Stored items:
Start of Block

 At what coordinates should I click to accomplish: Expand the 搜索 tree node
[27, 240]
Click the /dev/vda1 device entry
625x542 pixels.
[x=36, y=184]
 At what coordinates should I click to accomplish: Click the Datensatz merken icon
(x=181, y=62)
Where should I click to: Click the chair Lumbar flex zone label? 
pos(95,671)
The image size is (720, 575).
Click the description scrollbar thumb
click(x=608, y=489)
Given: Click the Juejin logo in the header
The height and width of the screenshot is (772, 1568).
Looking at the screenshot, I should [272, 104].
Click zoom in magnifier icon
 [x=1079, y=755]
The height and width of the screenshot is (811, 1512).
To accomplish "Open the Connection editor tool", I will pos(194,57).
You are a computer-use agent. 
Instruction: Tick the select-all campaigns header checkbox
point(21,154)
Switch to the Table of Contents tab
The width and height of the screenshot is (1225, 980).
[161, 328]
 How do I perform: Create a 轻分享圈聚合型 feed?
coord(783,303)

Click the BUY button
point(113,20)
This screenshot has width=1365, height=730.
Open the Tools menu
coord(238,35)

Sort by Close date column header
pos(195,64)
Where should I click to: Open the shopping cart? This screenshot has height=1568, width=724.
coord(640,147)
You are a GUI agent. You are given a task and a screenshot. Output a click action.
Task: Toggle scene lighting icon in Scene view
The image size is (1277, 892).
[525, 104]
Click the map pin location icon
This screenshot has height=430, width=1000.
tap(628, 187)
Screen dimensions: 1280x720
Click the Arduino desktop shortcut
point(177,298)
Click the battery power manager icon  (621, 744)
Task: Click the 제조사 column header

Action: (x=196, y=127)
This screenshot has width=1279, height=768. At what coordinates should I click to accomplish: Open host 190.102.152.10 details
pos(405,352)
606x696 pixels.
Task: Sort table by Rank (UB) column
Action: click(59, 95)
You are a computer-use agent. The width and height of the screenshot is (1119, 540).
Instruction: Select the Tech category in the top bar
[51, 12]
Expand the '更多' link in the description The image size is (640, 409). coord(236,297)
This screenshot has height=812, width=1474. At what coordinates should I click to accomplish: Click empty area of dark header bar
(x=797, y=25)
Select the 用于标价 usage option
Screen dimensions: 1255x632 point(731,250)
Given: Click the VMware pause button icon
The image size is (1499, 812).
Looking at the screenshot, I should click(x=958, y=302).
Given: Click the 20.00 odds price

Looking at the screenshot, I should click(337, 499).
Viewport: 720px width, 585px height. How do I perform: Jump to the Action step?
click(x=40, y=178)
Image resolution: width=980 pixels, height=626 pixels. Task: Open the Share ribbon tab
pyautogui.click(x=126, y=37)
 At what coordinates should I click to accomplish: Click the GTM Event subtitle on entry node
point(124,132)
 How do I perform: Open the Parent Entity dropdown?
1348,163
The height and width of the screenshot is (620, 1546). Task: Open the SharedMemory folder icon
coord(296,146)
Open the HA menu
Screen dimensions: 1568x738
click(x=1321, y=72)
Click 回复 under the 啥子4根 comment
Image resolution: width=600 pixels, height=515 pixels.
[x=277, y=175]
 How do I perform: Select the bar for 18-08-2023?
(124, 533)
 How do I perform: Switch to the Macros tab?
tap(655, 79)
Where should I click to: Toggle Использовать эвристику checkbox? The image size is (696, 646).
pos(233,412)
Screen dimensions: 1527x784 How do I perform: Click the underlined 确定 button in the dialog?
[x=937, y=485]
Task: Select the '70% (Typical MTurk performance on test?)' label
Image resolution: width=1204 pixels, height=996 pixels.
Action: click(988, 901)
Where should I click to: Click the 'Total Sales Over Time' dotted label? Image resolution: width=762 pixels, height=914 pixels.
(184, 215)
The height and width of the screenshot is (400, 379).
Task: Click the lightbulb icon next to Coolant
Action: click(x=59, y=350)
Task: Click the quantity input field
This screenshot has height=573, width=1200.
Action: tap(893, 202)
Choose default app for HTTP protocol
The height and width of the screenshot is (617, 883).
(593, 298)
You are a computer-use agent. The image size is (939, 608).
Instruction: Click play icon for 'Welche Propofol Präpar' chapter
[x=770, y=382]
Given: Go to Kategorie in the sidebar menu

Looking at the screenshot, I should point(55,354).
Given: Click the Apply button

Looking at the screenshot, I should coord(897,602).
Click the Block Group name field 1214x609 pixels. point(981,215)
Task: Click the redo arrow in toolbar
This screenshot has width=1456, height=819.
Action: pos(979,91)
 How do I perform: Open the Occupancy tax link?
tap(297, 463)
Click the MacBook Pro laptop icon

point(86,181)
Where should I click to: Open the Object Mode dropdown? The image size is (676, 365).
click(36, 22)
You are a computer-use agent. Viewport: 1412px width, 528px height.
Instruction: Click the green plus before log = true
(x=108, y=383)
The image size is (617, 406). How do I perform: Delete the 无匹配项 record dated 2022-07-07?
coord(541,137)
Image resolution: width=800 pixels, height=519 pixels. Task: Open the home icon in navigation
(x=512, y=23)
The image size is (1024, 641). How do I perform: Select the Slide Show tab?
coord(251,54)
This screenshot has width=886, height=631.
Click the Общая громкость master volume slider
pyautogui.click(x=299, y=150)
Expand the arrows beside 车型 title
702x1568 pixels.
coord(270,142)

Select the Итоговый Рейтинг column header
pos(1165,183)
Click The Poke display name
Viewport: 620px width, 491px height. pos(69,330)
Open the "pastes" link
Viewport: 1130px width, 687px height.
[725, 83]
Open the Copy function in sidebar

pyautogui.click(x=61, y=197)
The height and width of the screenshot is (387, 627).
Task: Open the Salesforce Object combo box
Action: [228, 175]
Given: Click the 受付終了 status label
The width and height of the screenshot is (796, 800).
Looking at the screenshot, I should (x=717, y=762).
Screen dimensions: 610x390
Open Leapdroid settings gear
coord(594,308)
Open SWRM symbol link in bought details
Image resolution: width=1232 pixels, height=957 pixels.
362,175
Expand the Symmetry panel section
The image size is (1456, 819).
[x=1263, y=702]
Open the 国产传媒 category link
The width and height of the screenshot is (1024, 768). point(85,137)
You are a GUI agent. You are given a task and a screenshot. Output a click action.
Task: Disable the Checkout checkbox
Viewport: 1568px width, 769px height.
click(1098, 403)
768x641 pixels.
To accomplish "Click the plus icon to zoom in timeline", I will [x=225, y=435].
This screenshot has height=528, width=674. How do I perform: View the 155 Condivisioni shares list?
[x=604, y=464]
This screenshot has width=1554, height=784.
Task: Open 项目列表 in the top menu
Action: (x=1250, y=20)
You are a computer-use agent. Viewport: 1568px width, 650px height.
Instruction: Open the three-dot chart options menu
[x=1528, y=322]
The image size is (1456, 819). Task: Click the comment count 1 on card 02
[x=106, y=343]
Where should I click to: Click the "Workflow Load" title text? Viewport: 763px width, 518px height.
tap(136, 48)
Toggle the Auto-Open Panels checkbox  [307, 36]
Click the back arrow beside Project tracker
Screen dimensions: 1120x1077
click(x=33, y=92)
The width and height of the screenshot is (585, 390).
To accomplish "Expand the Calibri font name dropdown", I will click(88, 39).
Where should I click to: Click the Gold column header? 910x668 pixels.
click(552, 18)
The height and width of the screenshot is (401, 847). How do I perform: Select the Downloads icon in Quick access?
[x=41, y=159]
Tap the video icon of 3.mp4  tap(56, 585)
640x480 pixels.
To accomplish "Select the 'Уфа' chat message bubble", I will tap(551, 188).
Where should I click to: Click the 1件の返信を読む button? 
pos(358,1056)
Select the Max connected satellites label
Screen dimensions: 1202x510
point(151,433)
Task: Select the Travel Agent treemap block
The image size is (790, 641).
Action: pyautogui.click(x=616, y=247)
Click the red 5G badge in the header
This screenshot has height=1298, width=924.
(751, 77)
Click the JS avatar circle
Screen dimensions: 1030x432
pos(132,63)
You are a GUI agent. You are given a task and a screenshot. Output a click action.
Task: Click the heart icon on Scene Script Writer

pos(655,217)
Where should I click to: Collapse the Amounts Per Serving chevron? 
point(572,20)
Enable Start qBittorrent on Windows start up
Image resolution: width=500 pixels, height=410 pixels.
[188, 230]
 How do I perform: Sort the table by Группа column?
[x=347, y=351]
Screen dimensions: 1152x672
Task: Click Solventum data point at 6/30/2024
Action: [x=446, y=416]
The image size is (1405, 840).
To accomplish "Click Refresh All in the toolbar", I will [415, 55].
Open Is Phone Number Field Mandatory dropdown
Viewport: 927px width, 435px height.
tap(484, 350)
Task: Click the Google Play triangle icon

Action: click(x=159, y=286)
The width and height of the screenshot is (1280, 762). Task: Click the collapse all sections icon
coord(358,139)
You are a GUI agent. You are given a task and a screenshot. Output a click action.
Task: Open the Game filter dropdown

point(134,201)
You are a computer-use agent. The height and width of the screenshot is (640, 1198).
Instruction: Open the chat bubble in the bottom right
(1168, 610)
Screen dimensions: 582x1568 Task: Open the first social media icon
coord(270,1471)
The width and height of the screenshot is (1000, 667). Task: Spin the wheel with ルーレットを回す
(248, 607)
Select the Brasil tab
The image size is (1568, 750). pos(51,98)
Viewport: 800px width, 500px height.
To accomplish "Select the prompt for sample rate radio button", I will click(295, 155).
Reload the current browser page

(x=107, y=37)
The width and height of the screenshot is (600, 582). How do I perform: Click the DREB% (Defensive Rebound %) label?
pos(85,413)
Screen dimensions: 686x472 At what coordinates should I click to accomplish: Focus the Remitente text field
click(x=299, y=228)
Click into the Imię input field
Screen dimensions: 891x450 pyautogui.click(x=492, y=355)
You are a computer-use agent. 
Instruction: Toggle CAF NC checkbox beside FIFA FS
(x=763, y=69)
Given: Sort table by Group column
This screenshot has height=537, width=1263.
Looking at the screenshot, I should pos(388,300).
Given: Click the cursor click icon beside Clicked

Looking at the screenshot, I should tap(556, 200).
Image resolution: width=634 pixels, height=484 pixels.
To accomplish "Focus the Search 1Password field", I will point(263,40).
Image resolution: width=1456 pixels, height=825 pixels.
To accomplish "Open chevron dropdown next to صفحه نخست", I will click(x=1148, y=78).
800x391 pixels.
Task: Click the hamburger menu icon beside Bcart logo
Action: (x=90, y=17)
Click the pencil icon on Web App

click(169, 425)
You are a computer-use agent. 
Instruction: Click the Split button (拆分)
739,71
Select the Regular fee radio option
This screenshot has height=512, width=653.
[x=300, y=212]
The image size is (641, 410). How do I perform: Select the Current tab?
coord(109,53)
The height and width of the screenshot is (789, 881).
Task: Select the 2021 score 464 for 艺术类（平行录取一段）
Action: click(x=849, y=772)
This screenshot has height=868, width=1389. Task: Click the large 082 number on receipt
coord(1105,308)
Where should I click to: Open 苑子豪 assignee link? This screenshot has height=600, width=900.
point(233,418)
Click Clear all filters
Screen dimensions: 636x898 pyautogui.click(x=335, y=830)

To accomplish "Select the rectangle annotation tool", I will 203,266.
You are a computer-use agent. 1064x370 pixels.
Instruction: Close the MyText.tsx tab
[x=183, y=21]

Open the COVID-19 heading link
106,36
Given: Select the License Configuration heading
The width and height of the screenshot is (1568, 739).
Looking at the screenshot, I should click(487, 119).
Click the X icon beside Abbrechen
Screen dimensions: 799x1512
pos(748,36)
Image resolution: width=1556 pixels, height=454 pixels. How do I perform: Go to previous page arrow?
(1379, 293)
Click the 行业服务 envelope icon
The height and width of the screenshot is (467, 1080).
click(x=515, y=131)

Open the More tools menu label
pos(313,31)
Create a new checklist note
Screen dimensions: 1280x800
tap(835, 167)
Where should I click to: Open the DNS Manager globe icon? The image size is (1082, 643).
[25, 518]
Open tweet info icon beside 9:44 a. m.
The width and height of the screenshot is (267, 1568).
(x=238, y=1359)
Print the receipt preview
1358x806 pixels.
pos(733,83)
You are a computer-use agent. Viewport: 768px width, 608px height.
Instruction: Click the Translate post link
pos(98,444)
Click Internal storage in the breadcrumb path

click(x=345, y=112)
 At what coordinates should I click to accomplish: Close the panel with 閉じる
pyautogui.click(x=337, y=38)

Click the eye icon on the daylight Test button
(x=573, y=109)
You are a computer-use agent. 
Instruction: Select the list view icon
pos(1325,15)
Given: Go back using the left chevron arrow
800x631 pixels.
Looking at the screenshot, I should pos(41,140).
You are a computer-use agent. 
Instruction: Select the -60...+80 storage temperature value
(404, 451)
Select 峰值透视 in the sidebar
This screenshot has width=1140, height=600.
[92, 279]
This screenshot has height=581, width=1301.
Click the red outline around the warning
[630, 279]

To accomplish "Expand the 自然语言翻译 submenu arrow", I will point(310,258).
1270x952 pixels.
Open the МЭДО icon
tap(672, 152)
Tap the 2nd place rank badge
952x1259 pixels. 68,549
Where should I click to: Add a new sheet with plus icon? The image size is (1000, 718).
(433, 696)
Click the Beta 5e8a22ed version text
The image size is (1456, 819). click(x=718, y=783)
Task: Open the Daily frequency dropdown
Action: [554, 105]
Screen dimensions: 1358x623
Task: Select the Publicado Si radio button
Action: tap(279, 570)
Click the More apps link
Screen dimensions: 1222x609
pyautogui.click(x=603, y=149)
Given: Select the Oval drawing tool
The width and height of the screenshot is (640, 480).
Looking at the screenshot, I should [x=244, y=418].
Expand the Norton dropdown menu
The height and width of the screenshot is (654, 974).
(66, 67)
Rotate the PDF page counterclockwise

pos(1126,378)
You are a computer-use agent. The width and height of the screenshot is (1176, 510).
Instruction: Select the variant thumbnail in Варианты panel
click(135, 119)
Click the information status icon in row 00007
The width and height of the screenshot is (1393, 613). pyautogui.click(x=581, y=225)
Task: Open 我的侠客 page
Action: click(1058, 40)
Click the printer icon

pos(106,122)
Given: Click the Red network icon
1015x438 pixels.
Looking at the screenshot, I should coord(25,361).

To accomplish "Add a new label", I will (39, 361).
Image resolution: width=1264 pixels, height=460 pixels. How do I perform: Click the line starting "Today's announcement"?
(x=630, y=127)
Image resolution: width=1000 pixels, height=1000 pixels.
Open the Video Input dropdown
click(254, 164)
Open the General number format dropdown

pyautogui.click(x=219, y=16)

End of Block

▶ _HOW TO COMPLETE THIS TASK_: Of all the entries above, output exactly the lines between the one holding "The image size is (1456, 819). Task: Click" and the one holding "Click the back arrow beside Project tracker", inclusive.

▶ _WRITTEN ANSWER_:
The image size is (1456, 819). Task: Click the comment count 1 on card 02
[x=106, y=343]
Where should I click to: Click the "Workflow Load" title text? Viewport: 763px width, 518px height.
tap(136, 48)
Toggle the Auto-Open Panels checkbox  [307, 36]
Click the back arrow beside Project tracker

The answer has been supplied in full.